These are the ones pulling down the grade:
- This server is vulnerable to the POODLE attack. If possible, disable SSL 3 to mitigate. Grade capped to C. MORE INFO »
- This server supports anonymous (insecure) suites (see below for details). Grade set to F.
- The server supports only older protocols, but not the current best TLS 1.2. Grade capped to B.
- This server accepts the RC4 cipher, which is weak. Grade capped to B. MORE INFO »
The server was installed quite some time ago on Digital Ocean, it could be that I just need the most recent default Nginx configs. I'll test. Btw, I have a startssl cert, should have choosen the www subdomain though, not "mail". I'll do an apt-get purge nginx before reinstalling and than manually add back the old settings.

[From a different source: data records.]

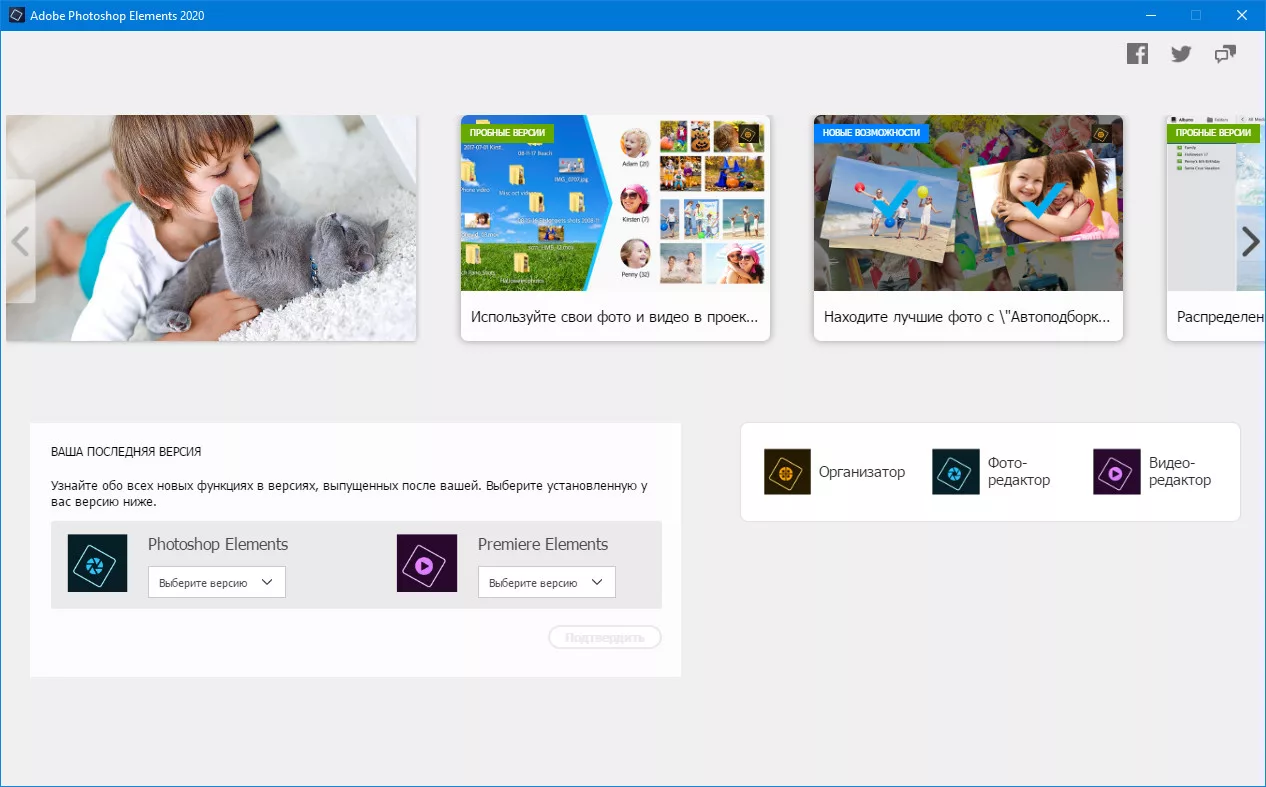Launch the Organizer app icon
This screenshot has width=1266, height=787.
click(x=787, y=472)
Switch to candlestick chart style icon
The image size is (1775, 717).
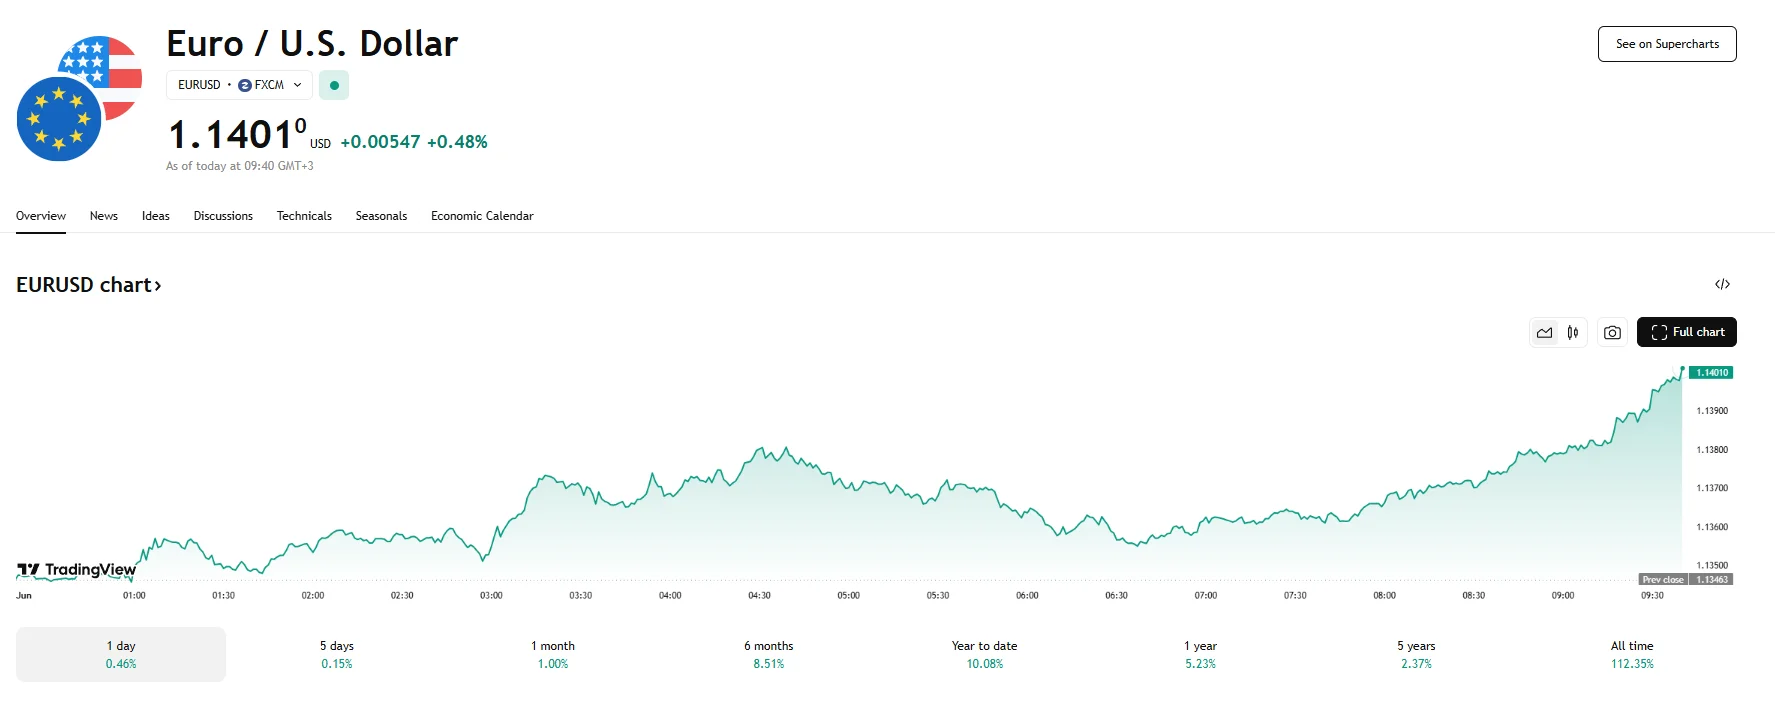(x=1573, y=333)
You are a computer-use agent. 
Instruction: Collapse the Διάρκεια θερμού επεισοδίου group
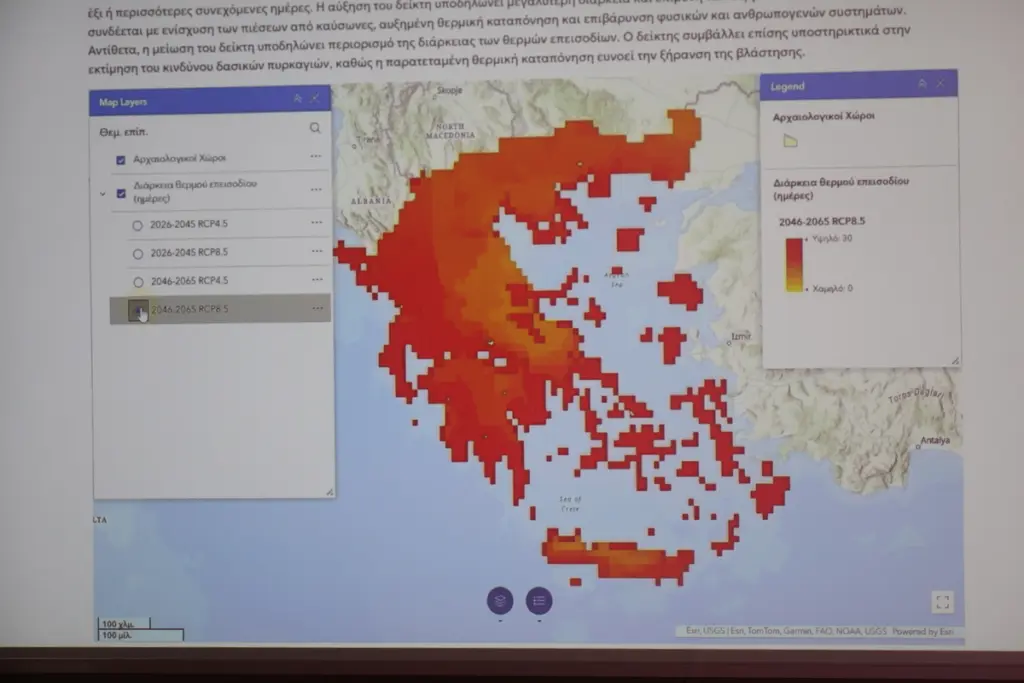(x=103, y=192)
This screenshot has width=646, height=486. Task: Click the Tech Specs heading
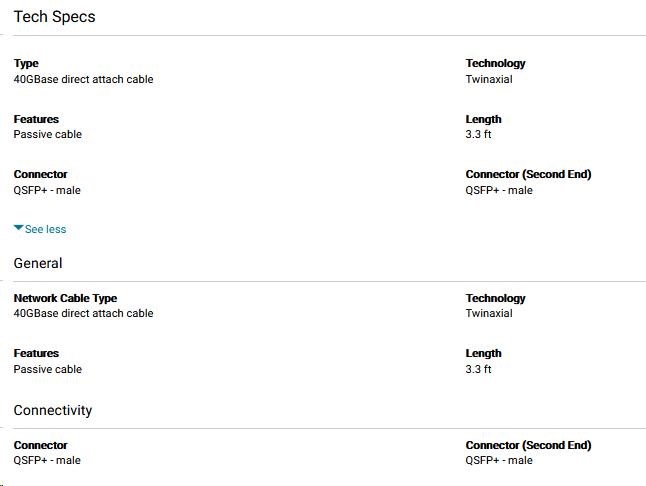[x=54, y=17]
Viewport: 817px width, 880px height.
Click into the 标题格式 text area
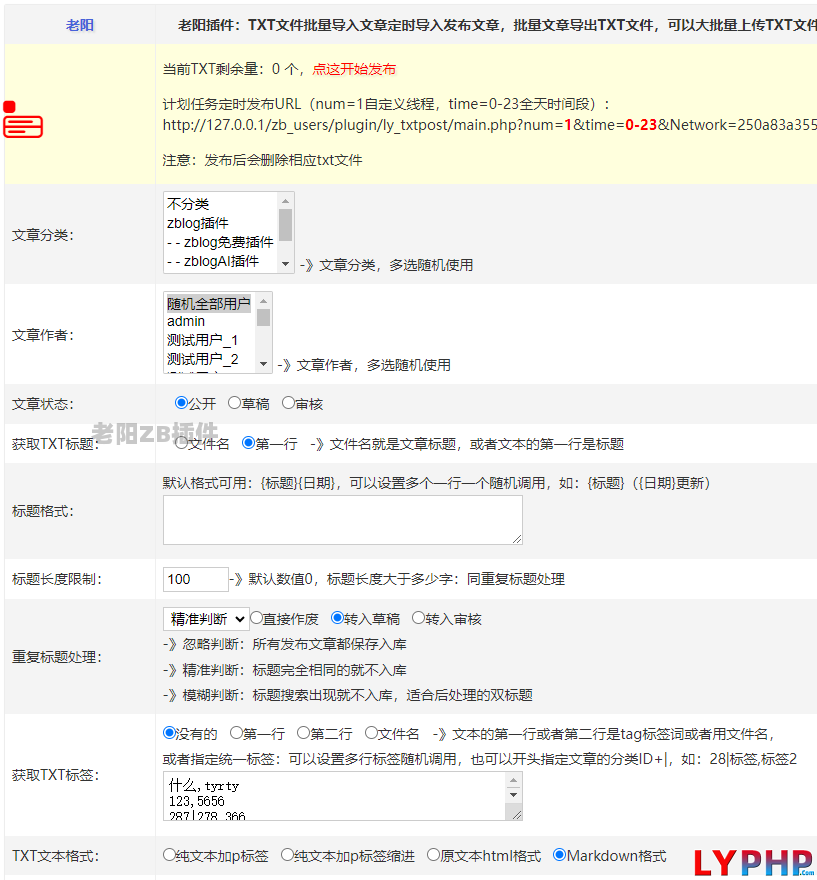point(342,520)
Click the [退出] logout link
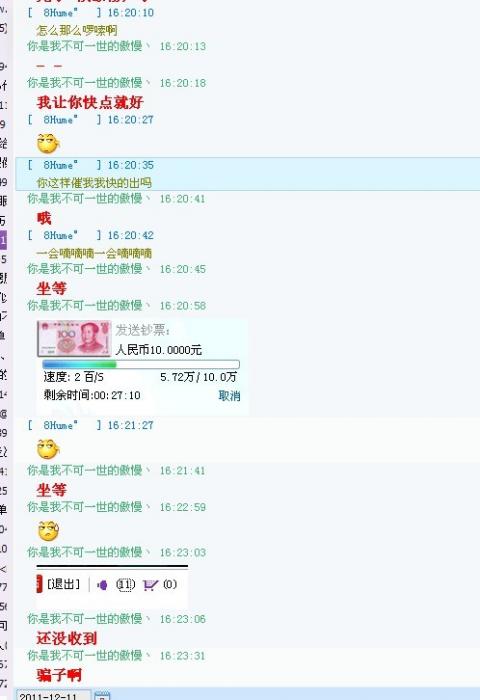 click(63, 584)
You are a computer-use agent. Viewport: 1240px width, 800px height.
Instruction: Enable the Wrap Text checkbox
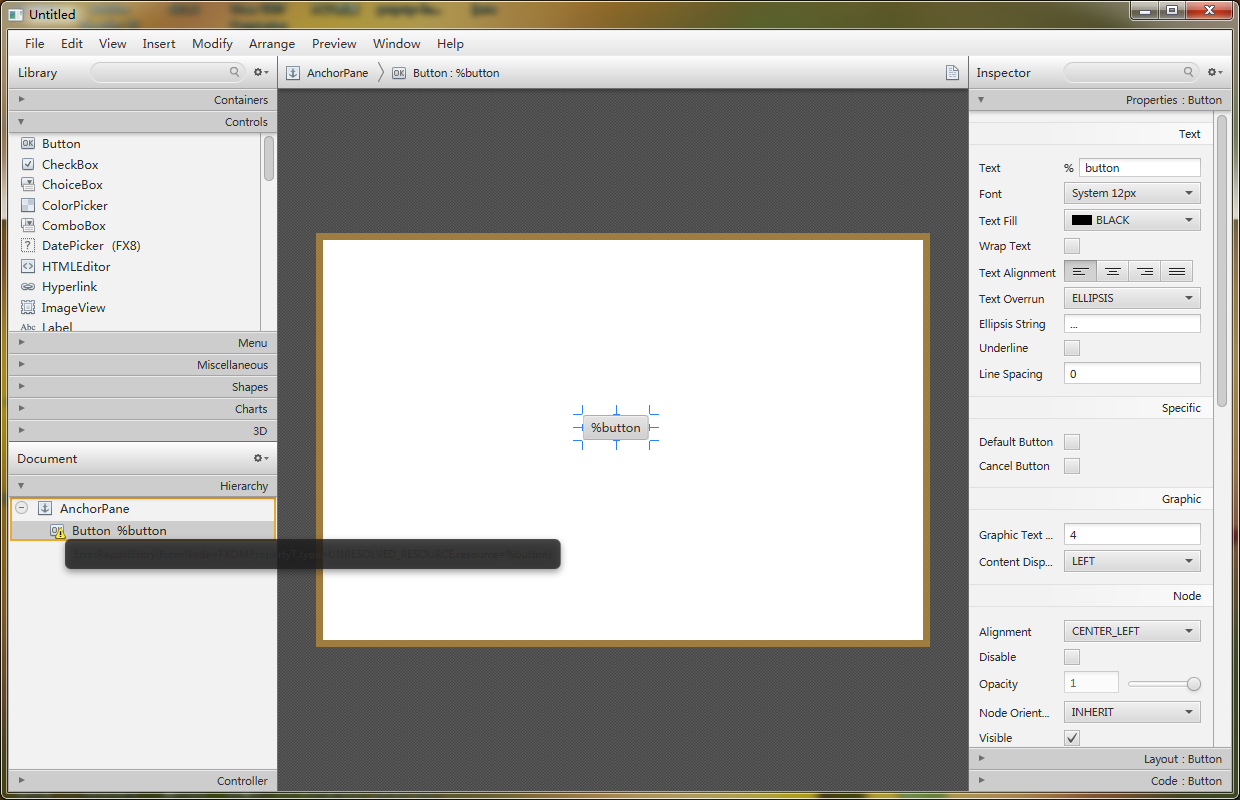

You should have a configuration file ending in .dpkg-new with whatever settings the modern nginx package provides, no need to purge and reinstall.
Do you know exactly what problem you had? It might have been unrelated to debian's presets.
EDIT: a different server with a many-times-upgraded nginx package (but same version) has no `ssl_protocols` in /etc/nginx/nginx.conf and so had SSLv3 enabled. So i agree that this can happen. In my case it's probably a consequence of silent upgrades and `Dpkg::Options::=--force-conf{def,new,old}` choosing to preserve existing config files.